TASK DESCRIPTION >>
Every line from the one containing "Viewport: 507px width, 244px" to the end of the records below must be copied exactly, and no pictures may be included.

= Beginning of Section =

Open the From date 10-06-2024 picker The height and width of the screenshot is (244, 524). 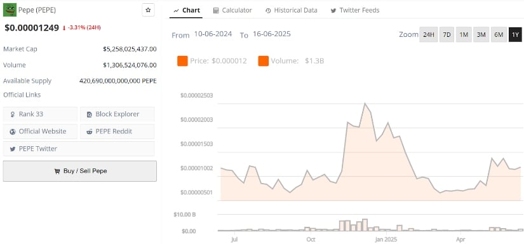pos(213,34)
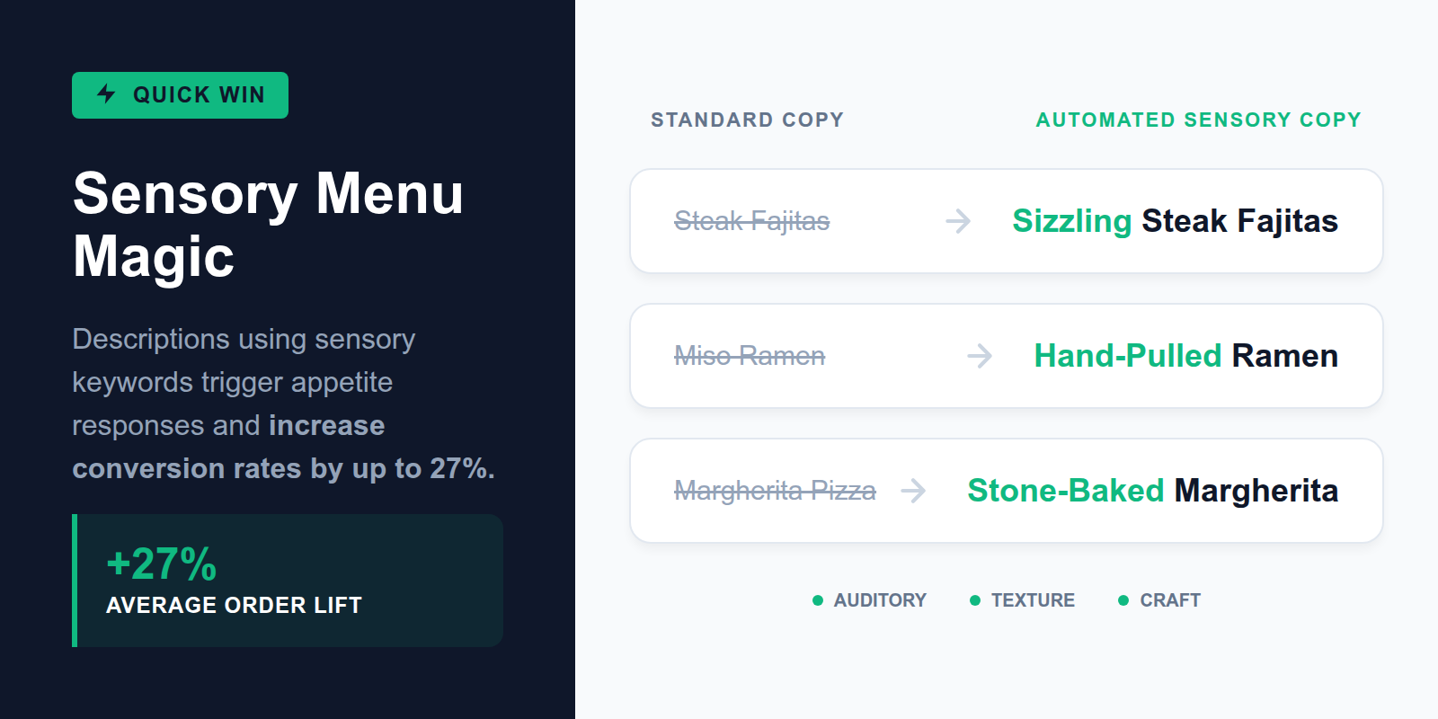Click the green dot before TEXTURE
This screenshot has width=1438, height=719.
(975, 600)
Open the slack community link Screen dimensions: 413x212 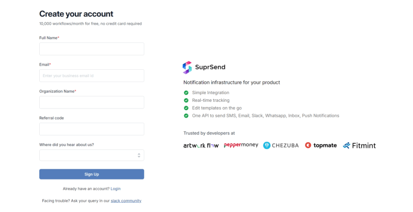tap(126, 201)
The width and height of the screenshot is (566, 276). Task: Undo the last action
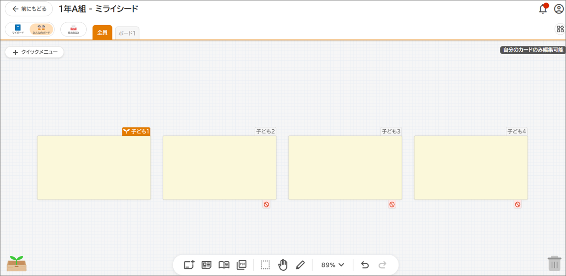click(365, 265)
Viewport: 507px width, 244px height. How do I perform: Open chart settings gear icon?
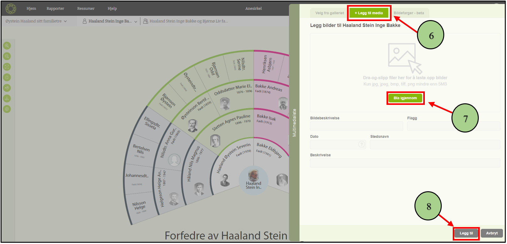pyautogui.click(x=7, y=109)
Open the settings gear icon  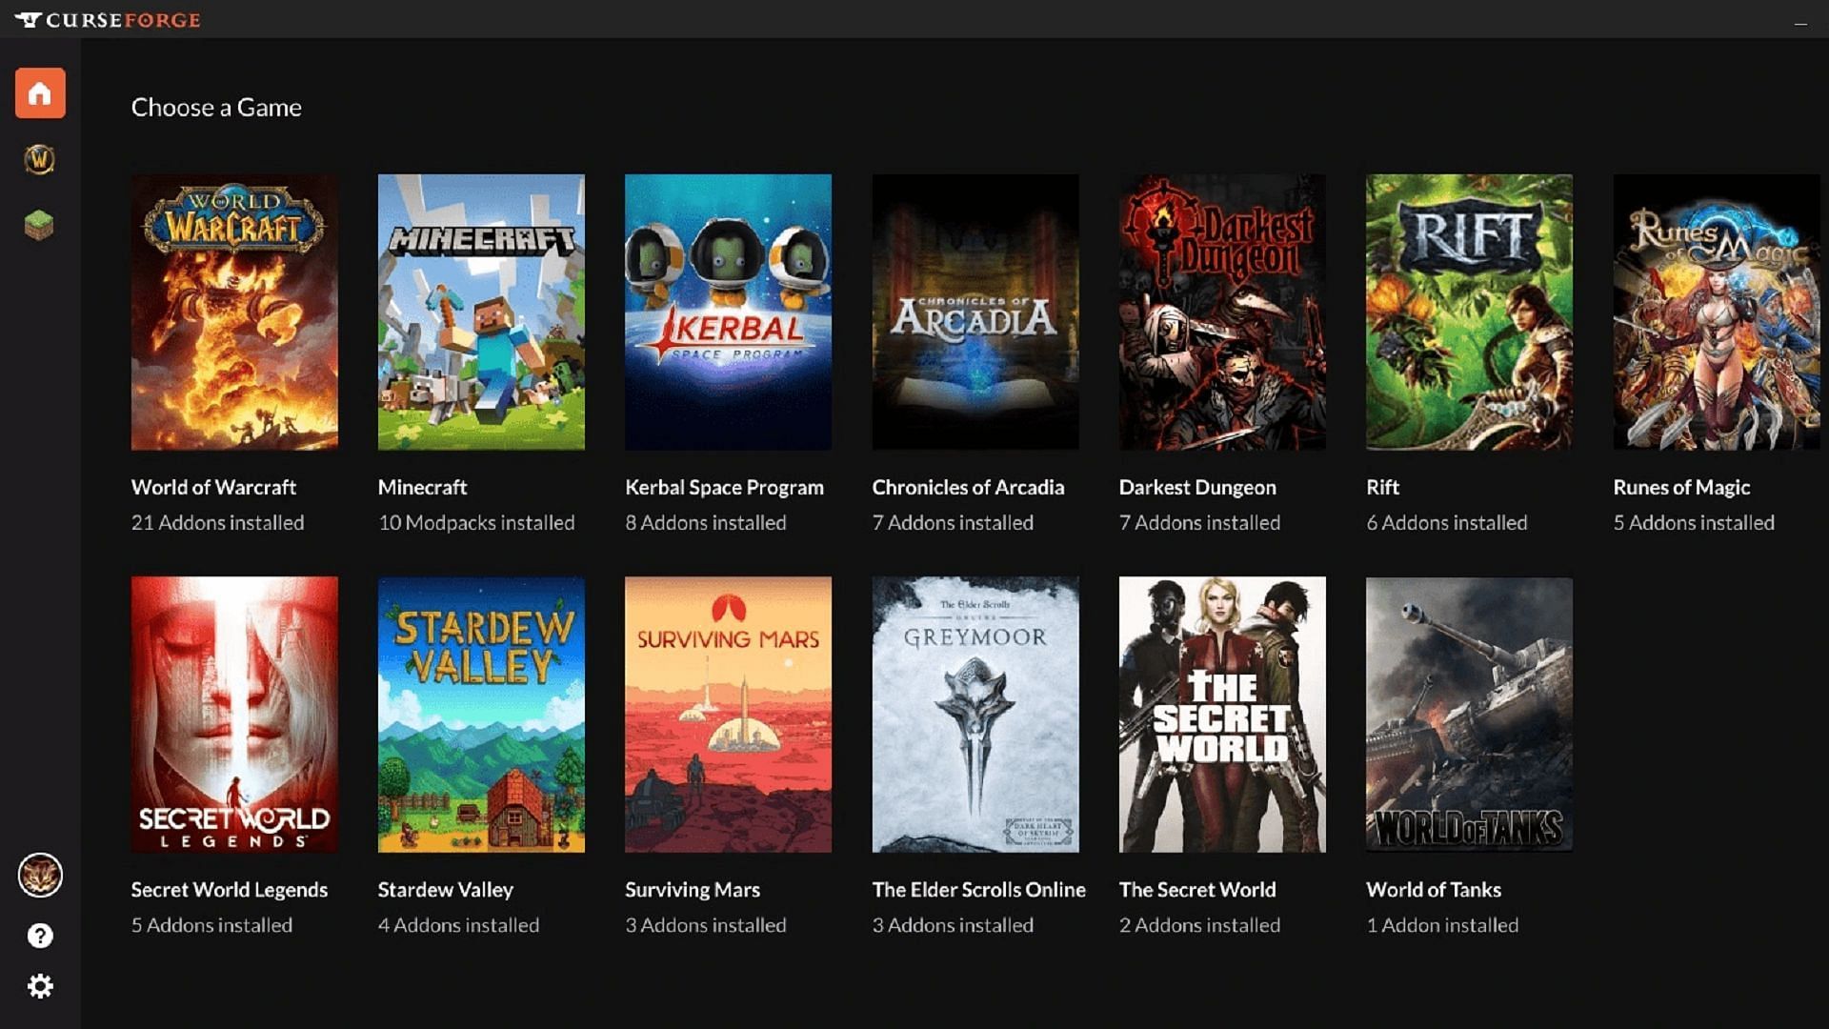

= End of Section =

WRITTEN RESPONSE >>
Viewport: 507px width, 244px height. How do I perform: Open chart settings gear icon?
pyautogui.click(x=7, y=109)
Open the settings gear icon  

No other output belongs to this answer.